Ao longo dos meus 20 anos, minha bebida saiu de controle. Depois de uma série de ações cegas e impulsivas que prejudicaram muitos dos meus relacionamentos e culminaram em um grave acidente de moto, acabei no consultório de um psiquiatra, machucado, ansioso e deprimido. Ele me receitou antidepressivos e usou a palavra "alcoólatra", o que me pareceu dramático. Eu me senti na defensiva, embora não tanto a ponto de me recusar a ouvir.

Seguindo suas instruções, alguns dias depois, fui à minha primeira reunião de Alcoólicos Anônimos. Eu tinha quase 27 anos. Pergaminhos pendiam das paredes e expunham os Doze Passos. Falaram muito de Deus, o que me inquietou, e no final da reunião todos se deram as mãos e fizeram uma oração. Eu não sabia o que fazer com aquilo, mas continuei voltando, porque parte do que ouvi ali fazia sentido.

Quanto mais eu ficava sóbrio, mais percebia que estava negando todo tipo de coisa. Por exemplo, apagões. Eu não acreditava que tinha desmaios quando bebia. Mas mesmo quando você vislumbra a verdade que tem trabalhado duro para ignorar, não há garantia de que o insight que você obteve permanecerá. Você pode agarrá-lo por um minuto, uma hora ou um dia antes de jogá-lo de volta nas sombras. Afinal, a negação tem a ver com proteção – da dor, da culpa, do medo. Ganha tempo para se ajustar, um pequeno momento de graça antes de enfrentar toda a força de uma mudança, perda ou verdade difícil.

Não há meio termo com os apagões de álcool: eles caem como uma cortina de fogo, trazendo cobertura rápida e total. Quando o nível de álcool no sangue atinge um determinado ponto – acima de cerca de 0,16%, que é o dobro do limite legal para dirigir –, ele provoca mudanças no cérebro e prejudica o hipocampo, a parte que regula as memórias e as respostas emocionais. Leva o nome do grego para cavalo-marinho (hippos, que significa cavalo, e kampos, que significa monstro marinho) devido à sua forma, como um pequeno tubo curvo. Uma vez que o circuito se quebra, a capacidade de criar novas memórias também, e você deixa de ter uma linha do tempo interna de suas ações para perder o controle de si mesmo.

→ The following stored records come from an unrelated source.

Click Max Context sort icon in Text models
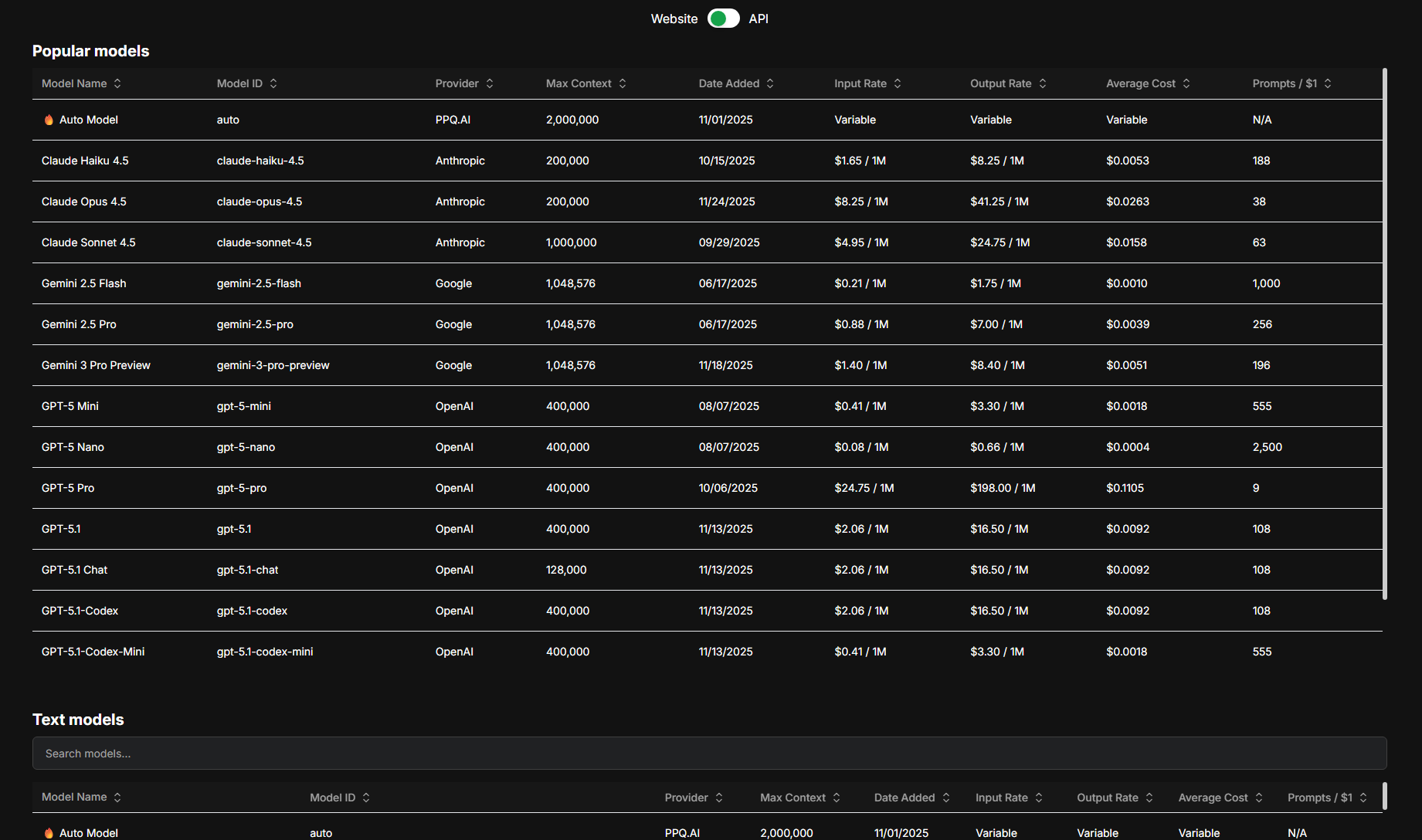Viewport: 1422px width, 840px height. point(837,798)
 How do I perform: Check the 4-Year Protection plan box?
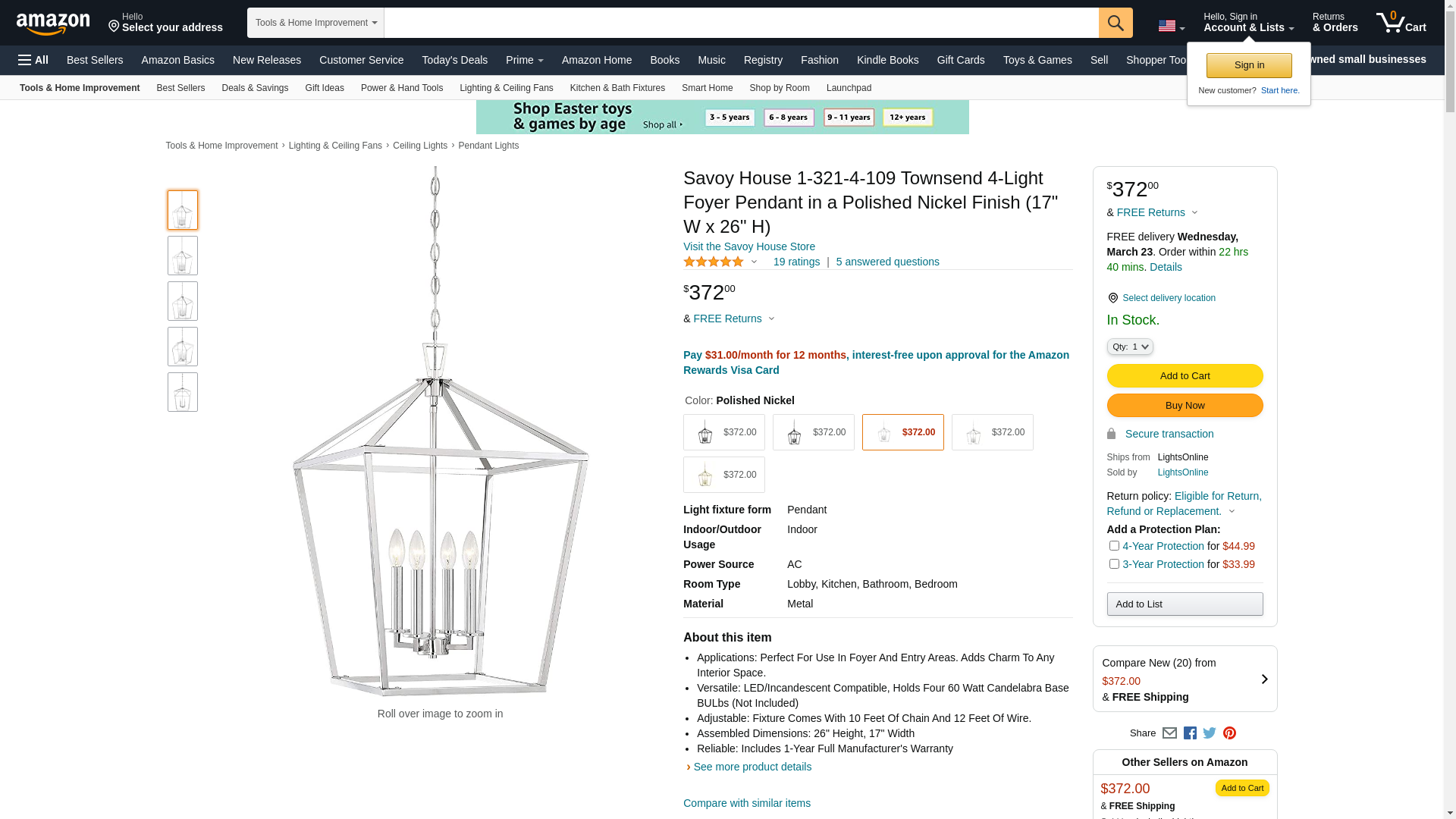[x=1114, y=546]
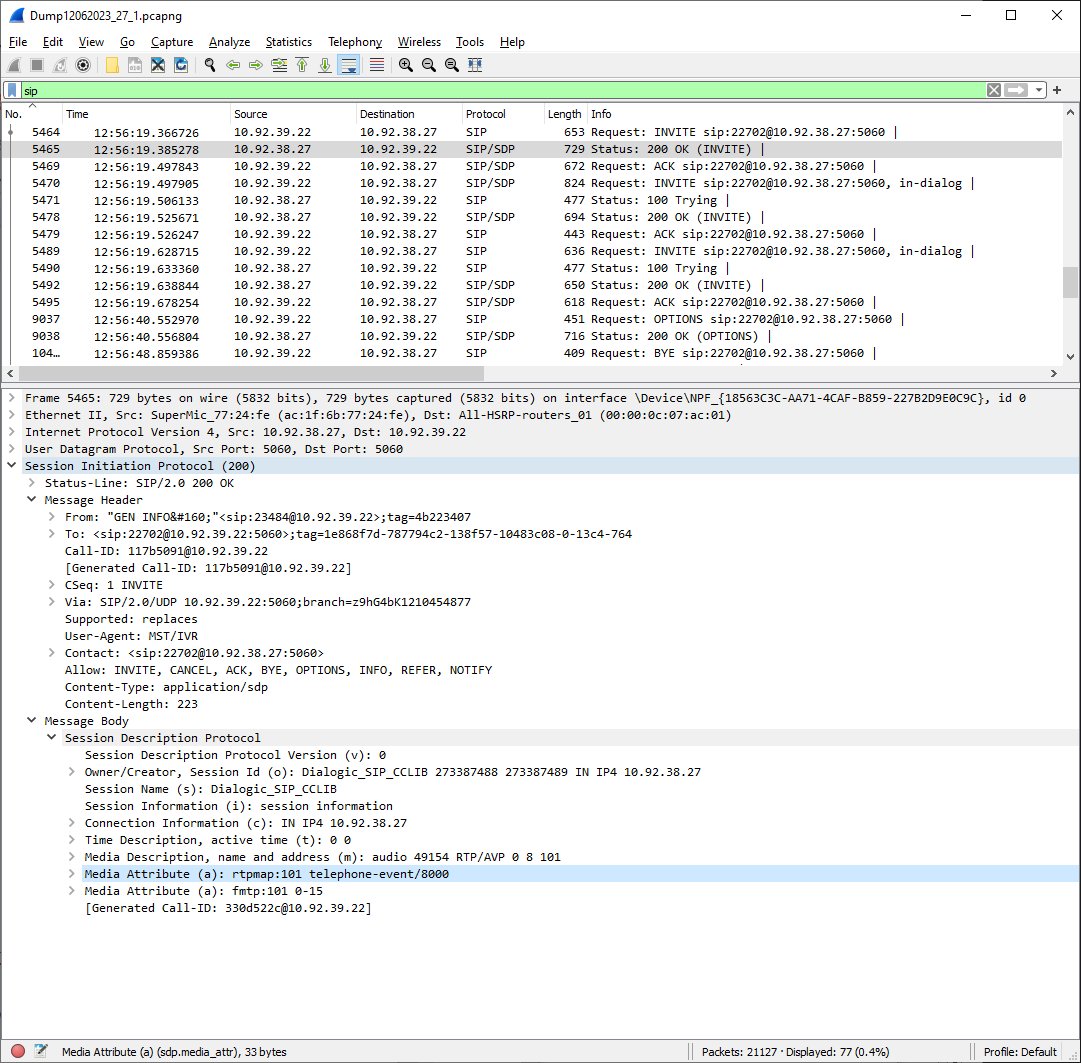Clear the display filter with X button

pos(993,90)
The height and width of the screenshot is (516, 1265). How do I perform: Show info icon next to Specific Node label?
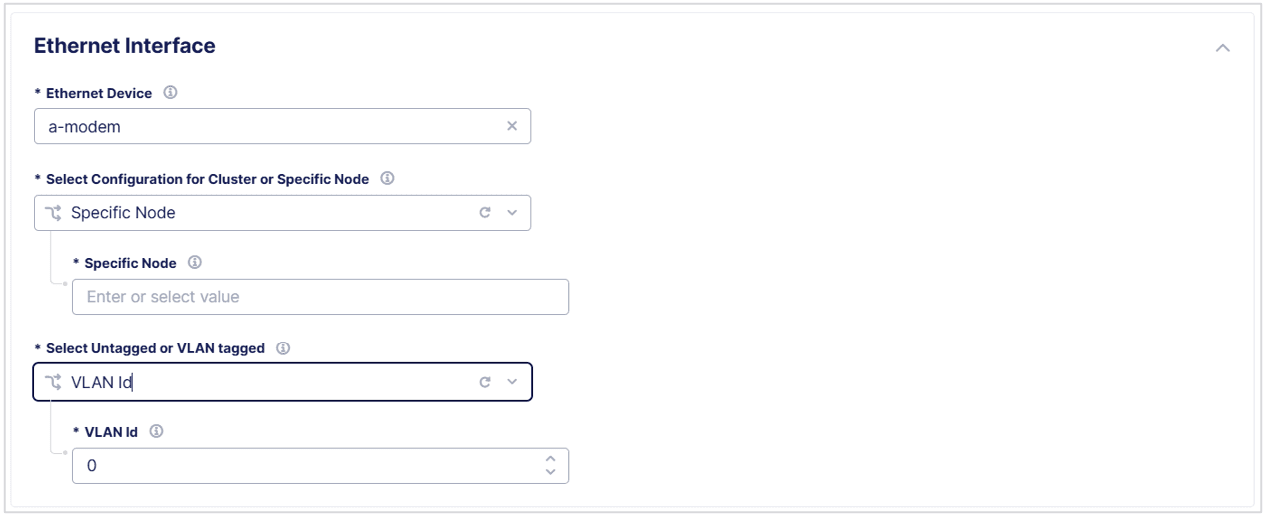point(194,264)
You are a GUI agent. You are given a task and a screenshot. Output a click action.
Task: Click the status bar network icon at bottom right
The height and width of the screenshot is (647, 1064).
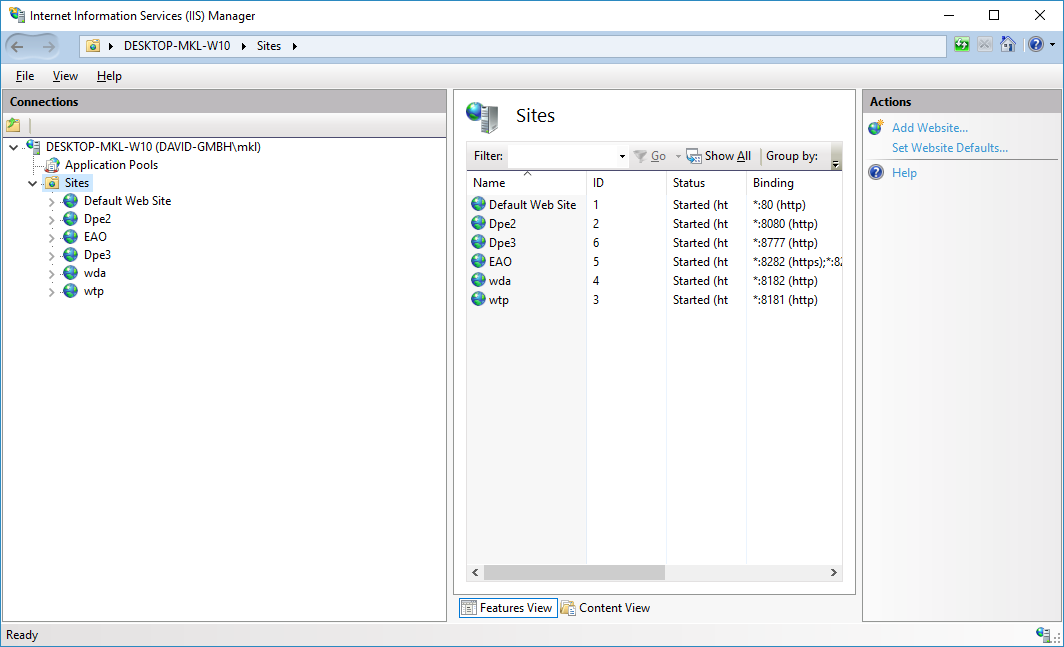[1042, 635]
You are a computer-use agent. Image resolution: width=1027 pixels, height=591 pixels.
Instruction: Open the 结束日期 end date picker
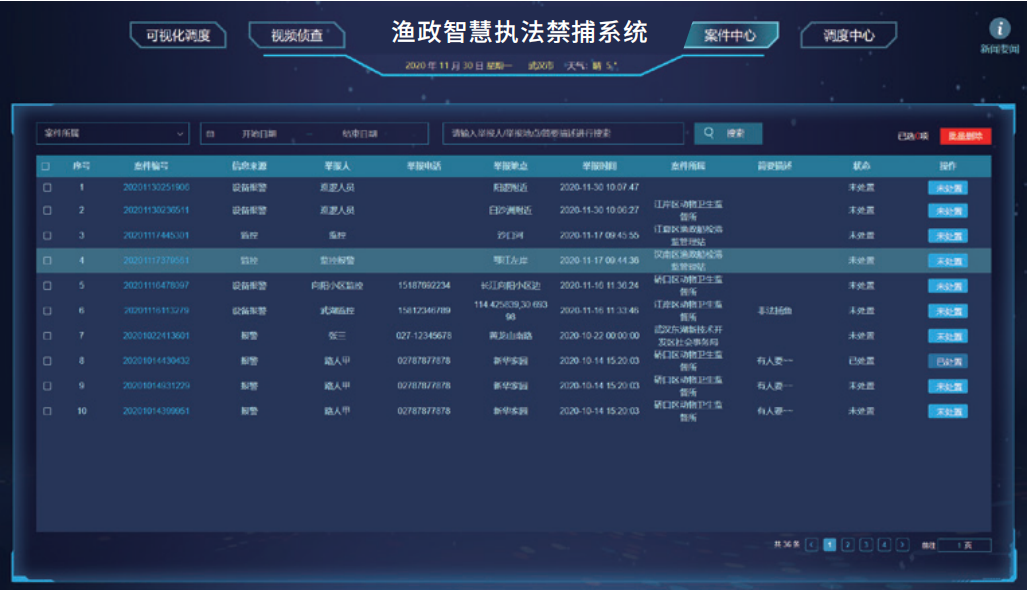tap(359, 134)
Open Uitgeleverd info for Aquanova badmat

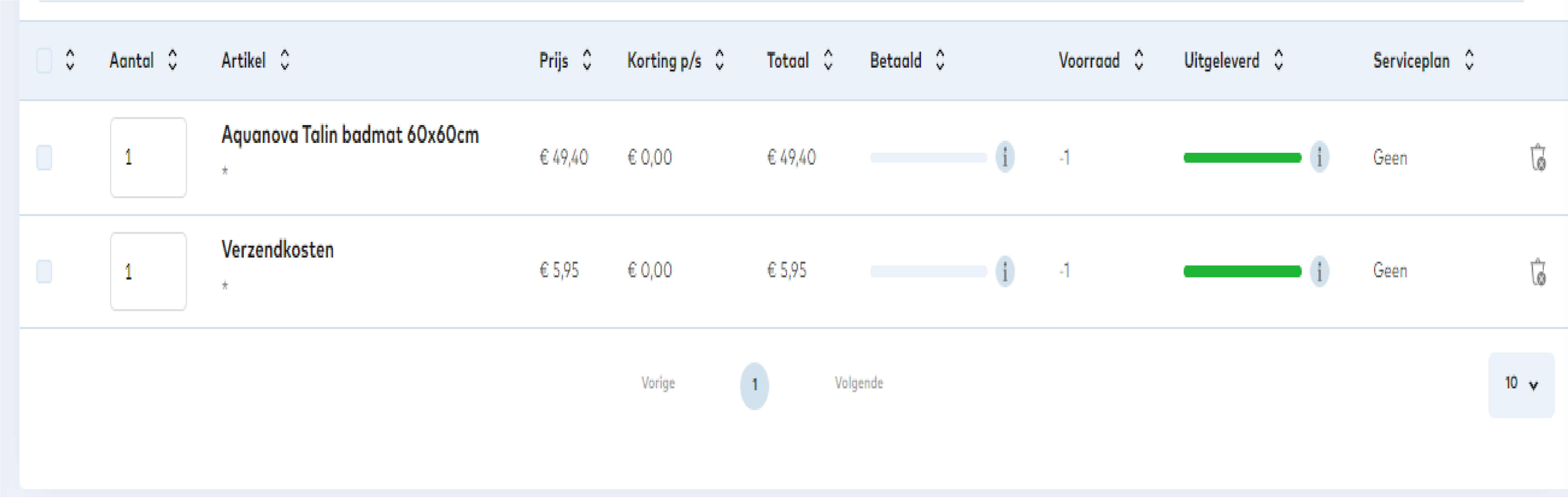pyautogui.click(x=1319, y=157)
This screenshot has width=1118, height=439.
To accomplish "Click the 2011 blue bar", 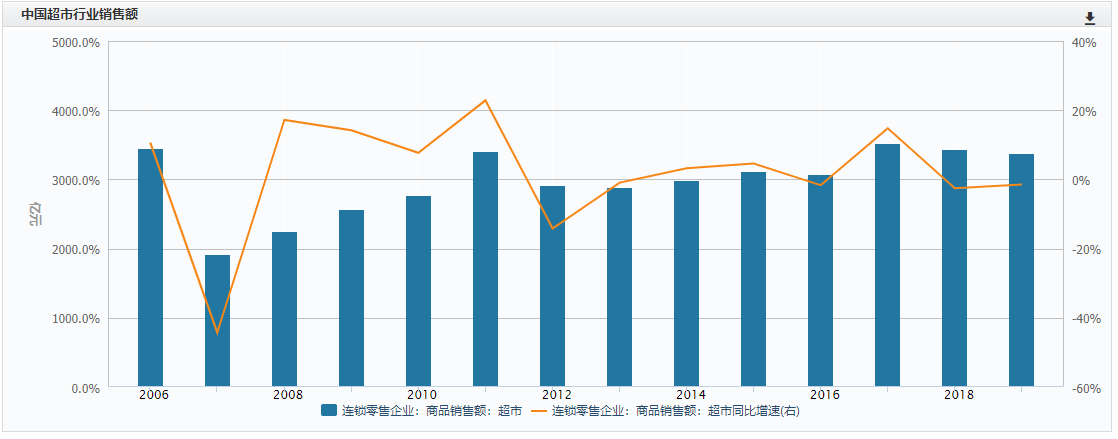I will click(x=485, y=268).
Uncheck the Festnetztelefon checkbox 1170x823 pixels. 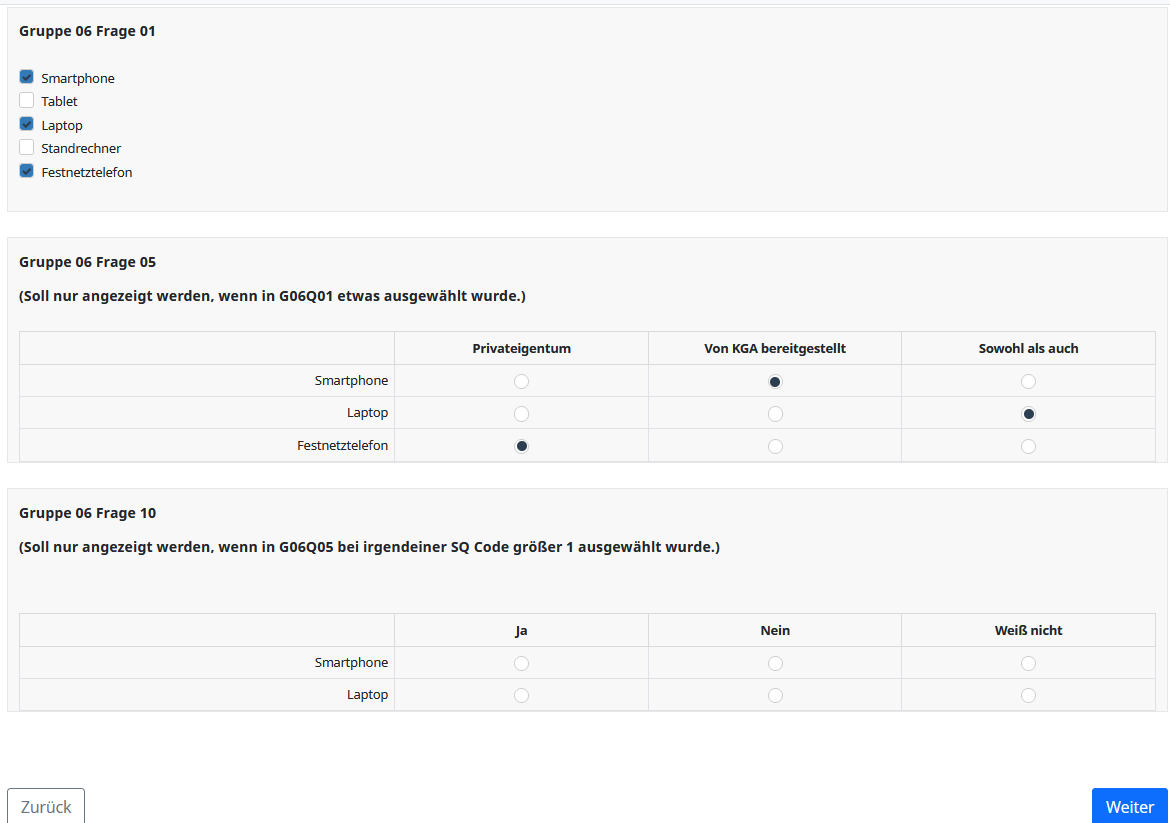(27, 171)
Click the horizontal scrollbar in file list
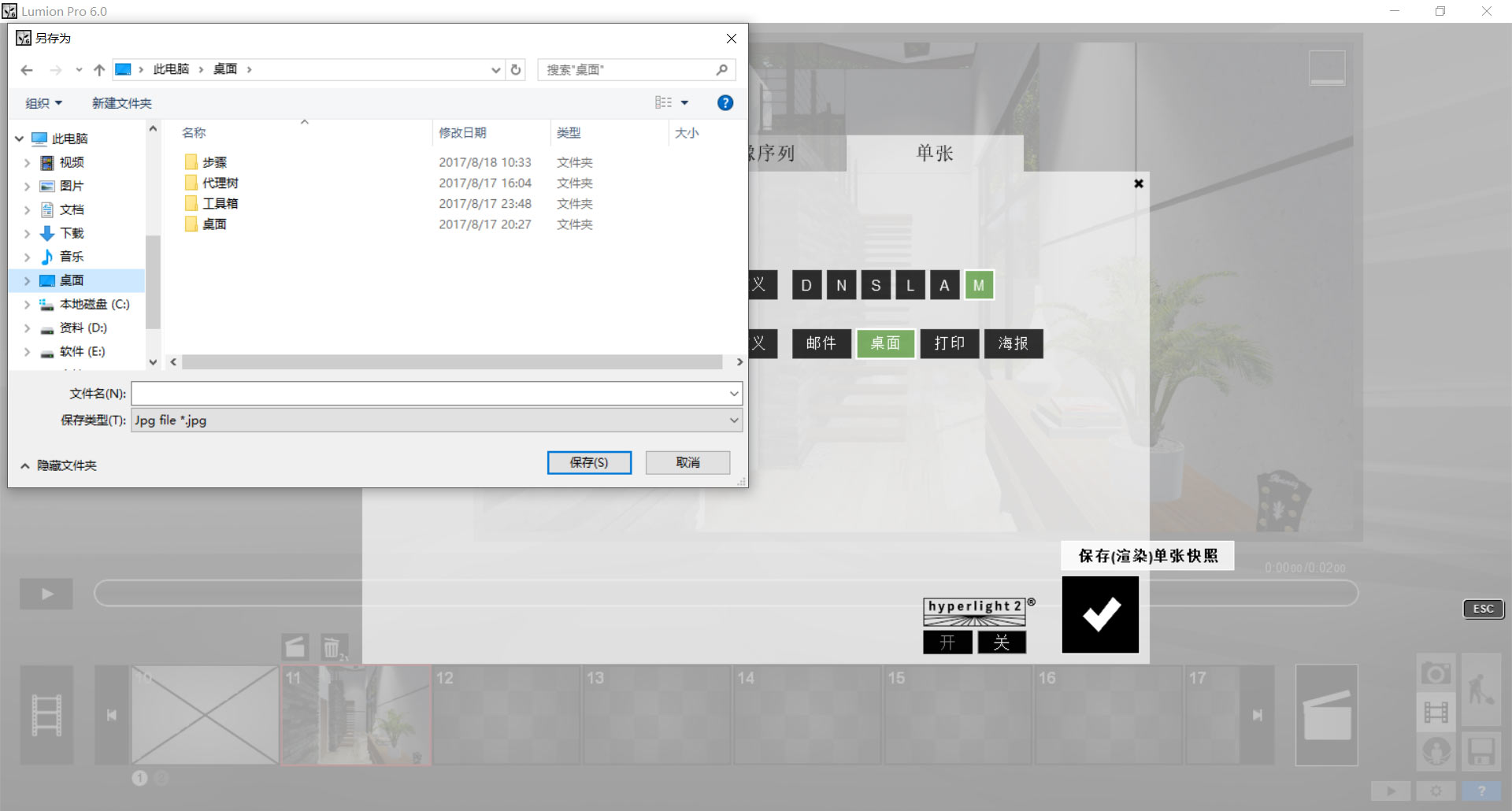This screenshot has width=1512, height=811. point(452,362)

Quando bebia, às vezes acordava com hematomas que não conseguia explicar, horas perdidas. Noites inteiras tinham que ser reunidas a partir das memórias de outras pessoas. Esse trabalho de detetive foi compartilhado com amigos na manhã seguinte, com mais drinques, nossa sede de ressaca irreprimível. Reconstruíamos a partir de nossas sobras combinadas a forma da noite anterior, como se estivéssemos jogando um jogo de consequências. Às vezes, essa lembrança coletiva não me trazia nenhuma centelha de reconhecimento, e eu sentia um medo arrepiante ao ouvir meus amigos contarem uma história que eu não reconhecia, sabendo que eles estavam falando sobre mim.